Your help on my book was invaluable -- direct and indirect.  My thanks!   And you have a lot of visitors -- I know because some of have contacted me.  The following (I hope) is for your faithful readers...

“So what is newly learned in your book, Cruise of the Sea Eagle?”

That’s the question I’ve received from some of the people that visit your web site and have checked out the material on the book that are online. I thought I’d share it with you now. If you can post it up for our loyal readers, it will help them better understand some aspects of the Seeadler’s myth that are now coming to light.

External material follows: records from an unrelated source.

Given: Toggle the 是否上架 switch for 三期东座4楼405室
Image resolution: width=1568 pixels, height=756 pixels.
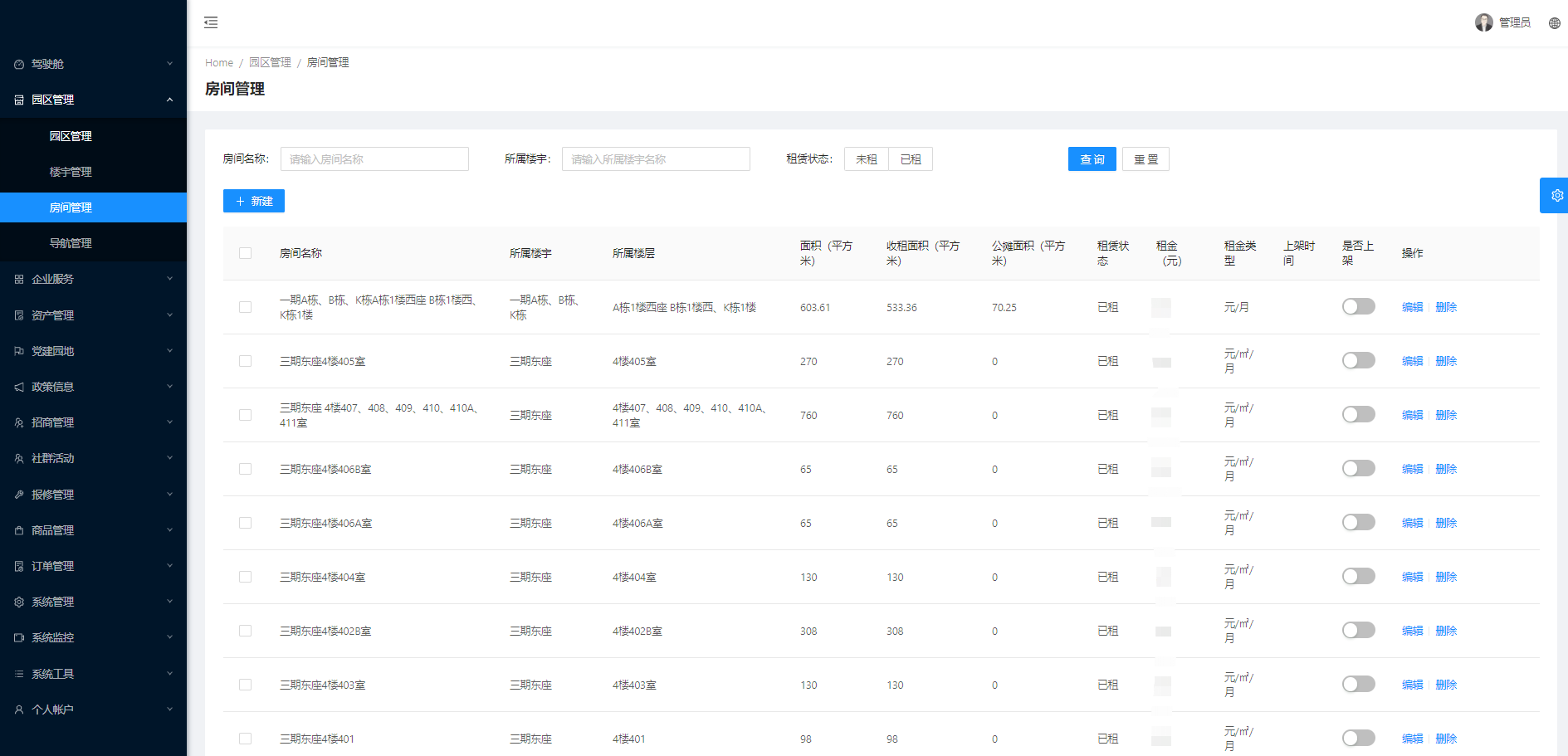Looking at the screenshot, I should click(1358, 361).
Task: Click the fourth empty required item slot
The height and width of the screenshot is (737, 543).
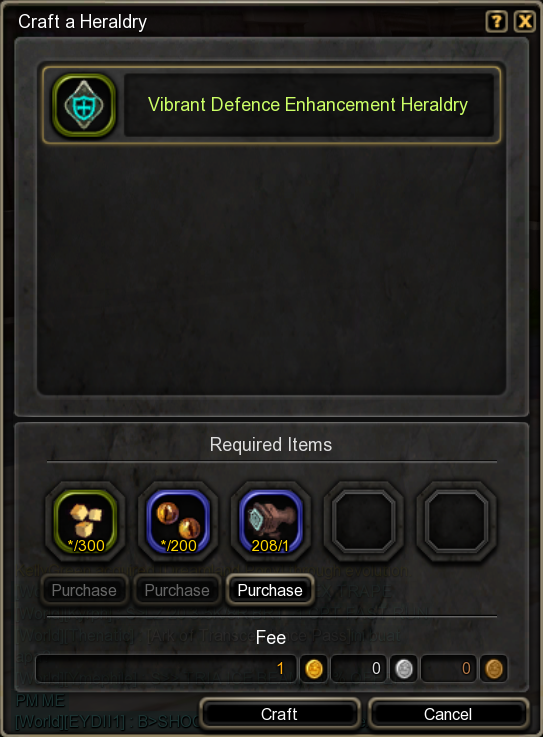Action: coord(363,521)
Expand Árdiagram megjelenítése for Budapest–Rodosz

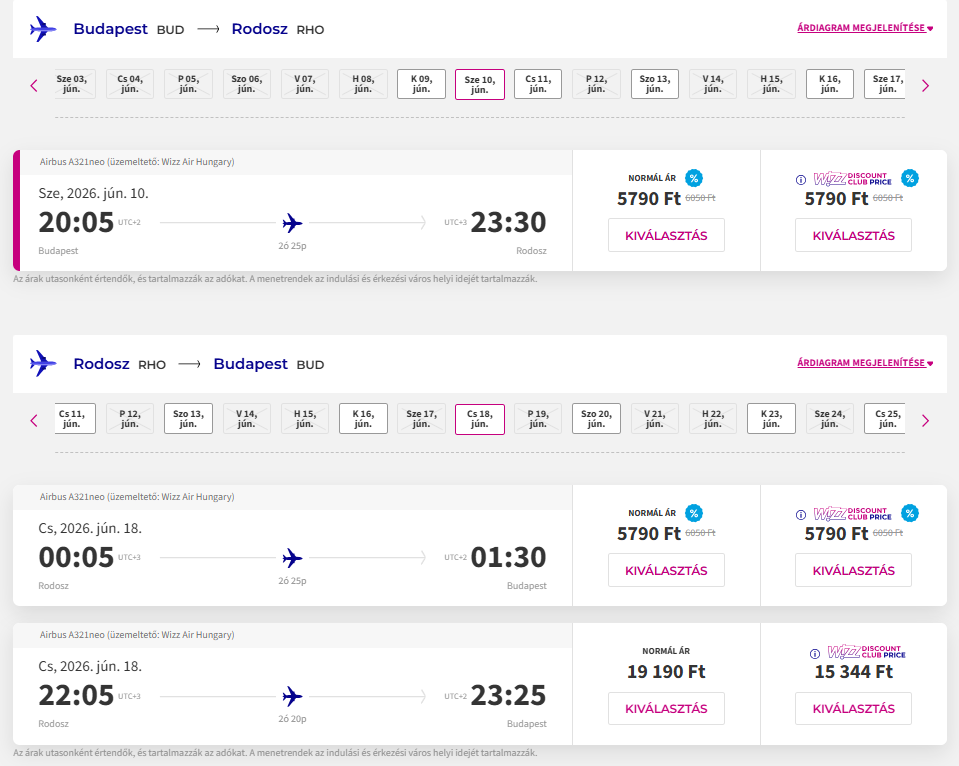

A few things have been brought to the surface as a result of access to archival resources around the world, adding to what we know about Count von Luckner and the Seeadler. Thanks to declassified US Navy material in the US National Archives, the resources of the New Zealand National Archives, the National Archives of the United Kingdom, the Bundersarchiv/Militararchiv and Deutsches Schiffahrtsmuseum in Germany, and the Mariner’s Museum in Newport News VA; and a wide range of other sources – we’re finally getting a real and more accurate picture of the events concerning the Seeadler and her epic cruise.

The following are just a few juicy tid-bits for your readers that will hopefully entice them to order The Cruise of the Sea Eagle from Lyons Press (available at all of the usual on-line markets).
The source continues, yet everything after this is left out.